Only five more weeks until I will be there myself, market basket in hand…I think the handle may still be warm from Lisa’s what-is-that-great-looking-cheese-over-there market grip.  Burgundy will miss her and her family but we know it has a way of pulling people back again and again...

Avion Do-Do

 

Clementine’s language is really coming along – in both English and French.  Most of her sentences are a combination of both, i.e. “That is MY pousette!”, “I saute!” and “These chaussures are too grandes.”   

There is one sentence, however, that always comes out in French.  It is what Clementine says when she wants to join in the adult conversation (often) and feels she needs to say something particularly insightful and grown-up.  

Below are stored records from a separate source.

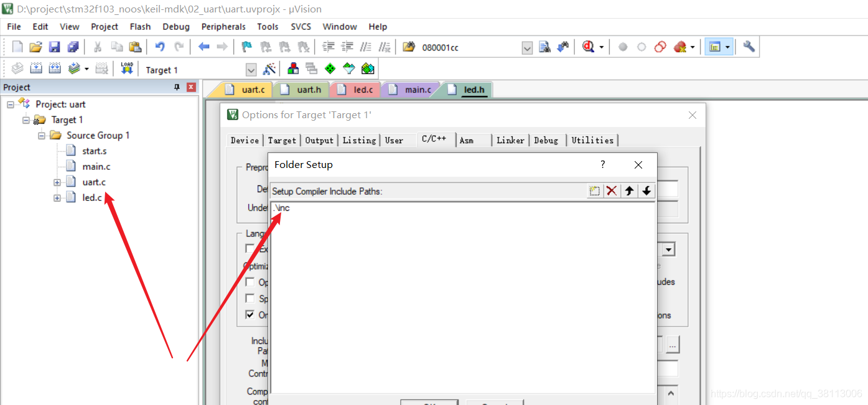This screenshot has height=405, width=868.
Task: Collapse the Source Group 1 node
Action: pos(42,136)
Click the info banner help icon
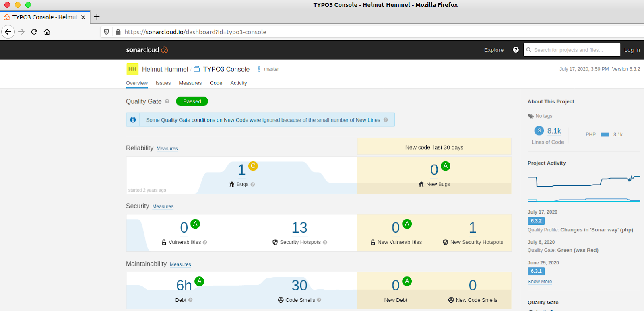This screenshot has height=311, width=644. [x=386, y=120]
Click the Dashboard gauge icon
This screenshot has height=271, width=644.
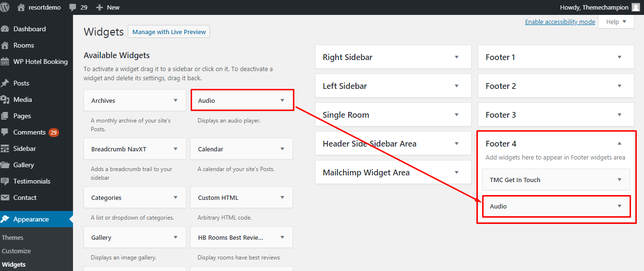pyautogui.click(x=5, y=29)
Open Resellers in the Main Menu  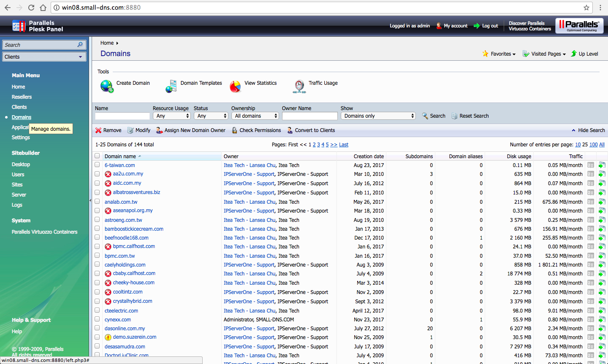(x=22, y=97)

In Clem’s mind, the phrase that fits the bill is “avion do-do“. 

This is the phrase I tried to hammer into her brain beofe we left for Hawaii.  I kept asking, (in French), “what do we do on an airplane Clem?”  And then I would answer for her, “do-do!” (sleep!).

Thus the phrase “avion do-do” was born, much to our family’s frequent edification.  

I hope is that she not only likes the sounds of the words themselves, but that she has also absorbed their meaning. 

In a little more than a month’s time we will be embarking with the bevy on the marathon trip from Victoria to Villers-la-Faye, and I want all the do-do‘ing in the avion that I can get from Clementine.